Researchers at the Crick are tackling the big questions about human health and disease, and new findings are published every week. Our faculty have picked some of the most significant papers published by Crick scientists, all of which are freely available thanks to our open science policy.
Phospho-dependent regulation of SAMHD1 oligomerisation couples catalysis and restriction
This study explained the mechanism of SAMHD1 regulation by phosphorylation/tetramerisation and correlated restriction activity with the capacity of SAMHD1 to form long lived, stable tetramers. These data form the basis of the prevailing model for SAMHD1 restriction of HIV-1 where dNTP-stabilised SAMHD1 tetramers deplete and maintain low levels of dNTPs in the non-permissive cells resistant to HIV-1 infection.
Versatile humanized niche model enables study of normal and malignant human hematopoiesis
Immunodeficient mouse models have been instrumental in improving our understanding of human healthy haemopoietic stem cells and their hierarchical organisation as well as of the functional and phenotypic heterogeneity of leukaemic stem cells in acute myeloid leukaemia. However, xenotransplantation models failed at reconstituting the human bone marrow niche which remains of mouse origin. Using a bioengineered scaffold, we developed a new versatile humanised bone marrow niche which supports the engraftment of both normal and leukaemia stem cells in vivo. This 3D scaffold represents a suitable model to study and dissect the human bone marrow composition and test the effect of specific stroma cell types and niche factor functions during both normal human haemopoiesis and leukaemia.
Rad51 paralogs remodel pre-synaptic Rad51 filaments to stimulate homologous recombination
This study was the first to demonstrate that RAD51 paralogues bind to and structurally remodel the pre-synaptic RAD-51-ssDNA filament to a stabilised, “open”, and flexible conformation, which facilitates strand exchange with the template duplex. We showed that RAD51 paralogues act by binding the end of the presynaptic filament, which induces a conformational change that stabilises RAD-51 bound to ssDNA and primes the filament for strand exchange. These observations established for the first time the underlying mechanism of HR stimulation by Rad51 paralogues and revealed a new paradigm for the action of HR mediator proteins.
Decoding of position in the developing neural tube from antiparallel morphogen gradients
Like many developing tissues, the vertebrate neural tube is patterned by antiparallel morphogen gradients. Using quantitative gene expression and signalling measurements we derived and validated a characteristic decoding map that relates morphogen input to the positional identity of neural progenitors. This revealed a strategy that minimises patterning errors in response to the joint input of noisy opposing gradients. The study illustrates how we integrate quantitative data, developmental and microfluidic experiments with phenological and mechanistic models.

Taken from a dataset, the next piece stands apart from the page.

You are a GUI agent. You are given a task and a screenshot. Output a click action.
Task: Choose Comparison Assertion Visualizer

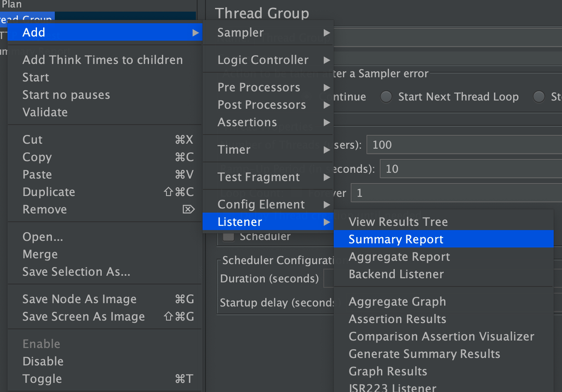pos(441,336)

A supramolecular assembly mediates lentiviral DNA integration
Lentiviral IN proteins are notoriously poorly behaved in vitro, and the HIV 1 intasome has eluded structural biologists for over two decades. Prior research resulted in a collection of partial crystal and NMR structures that did not explain how lentiviral integrase synapses viral DNA ends. This paper described the first structure of the lentiviral intasome, solving the long-standing mystery and reconciling years of HIV-1 integrase structural biology and biochemistry.
Structural basis for retroviral integration into nucleosomes
Here, we described a cryo-EM structure of a retroviral intasome in a functional complex with a nucleosome. The structure revealed a multivalent interface of the viral integration machinery and chromatin, involving both gyres of nucleosomal DNA and histones. Whilst the histone octamer remains intact, the DNA is lifted from its surface to allow for strand transfer at highly preferred integration sites. These data provided a unique snapshot of an enzyme recognizing and acting upon nucleosomal DNA. The structure was the first to illustrate nucleosome flexibility facilitating a biological process and, as such, had far-reaching implications for chromosome biology.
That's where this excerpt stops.